5 Expanded Capture & Engineering Context

The platform extends in the two areas that most materially strengthen the integrity loop: autonomous robot coverage and CAD / engineering context. Two structural choices anchor that scope: the architectural shift from onboard SLAM to fixed plant infrastructure, and the cross-source correlation engine as the explicit step that turns single-source detections into multi-source confirmed findings.

These additions do not change what Kav AI is. They increase how often the platform sees the plant, how precisely it localizes findings, and how reliably it ties those findings back to asset identity and engineering intent.

Design principle

5.1 Autonomous robot coverage

Autonomous robots extend Kav AI from campaign-based inspection to persistent facility awareness.
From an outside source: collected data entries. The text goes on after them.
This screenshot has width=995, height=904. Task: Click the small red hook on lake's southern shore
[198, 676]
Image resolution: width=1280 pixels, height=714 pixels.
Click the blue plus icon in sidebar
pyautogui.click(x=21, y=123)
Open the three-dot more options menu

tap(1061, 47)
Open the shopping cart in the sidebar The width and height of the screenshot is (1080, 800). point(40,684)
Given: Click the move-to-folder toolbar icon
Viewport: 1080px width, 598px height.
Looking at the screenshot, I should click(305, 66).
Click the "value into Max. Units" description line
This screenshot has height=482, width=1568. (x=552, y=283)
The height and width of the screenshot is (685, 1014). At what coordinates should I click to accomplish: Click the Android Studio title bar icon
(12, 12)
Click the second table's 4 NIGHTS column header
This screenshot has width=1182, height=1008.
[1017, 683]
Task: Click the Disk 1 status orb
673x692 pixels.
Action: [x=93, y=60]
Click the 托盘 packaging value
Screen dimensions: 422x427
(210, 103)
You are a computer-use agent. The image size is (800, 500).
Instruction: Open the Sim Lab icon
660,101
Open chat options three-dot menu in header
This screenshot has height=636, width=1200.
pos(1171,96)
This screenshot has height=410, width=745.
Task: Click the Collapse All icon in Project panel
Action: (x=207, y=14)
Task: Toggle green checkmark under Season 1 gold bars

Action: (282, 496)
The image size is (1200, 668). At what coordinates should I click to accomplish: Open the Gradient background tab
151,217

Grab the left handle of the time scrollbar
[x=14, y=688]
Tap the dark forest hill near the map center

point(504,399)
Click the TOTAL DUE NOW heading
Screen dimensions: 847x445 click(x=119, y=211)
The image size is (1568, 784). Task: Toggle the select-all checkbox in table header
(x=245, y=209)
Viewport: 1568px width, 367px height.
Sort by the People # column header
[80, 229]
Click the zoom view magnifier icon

The platform preserves a hardware-agnostic position: robot data is an input layer, not a product-category shift.

Capability Addition Why it matters
KRSI adapter extension Supports standard 90-minute platforms and high-endurance 4–6 hour platforms Broadens coverage from congested indoor units to tank farms, large outdoor areas, and long linear routes
Fixed plant infrastructure Navigation beacons, communication backbone, docking integration, and coverage orchestration Improves localization repeatability and enables continuous patrol coverage without per-robot navigation lock-in
Fleet intelligence analytics Coverage analytics, anomaly trend detection, and data-quality trend monitoring Turns repeated patrol history into a learning signal rather than isolated mission logs

High-hazard and regulated-environment deployments — including dose-aware operations (radiation dosimetry and high-dose zone handling) — are on the H1 2027 roadmap; the current platform focus is downstream refinery and petrochemical. See the Q4 / H1 2027 roadmap in the Journey section.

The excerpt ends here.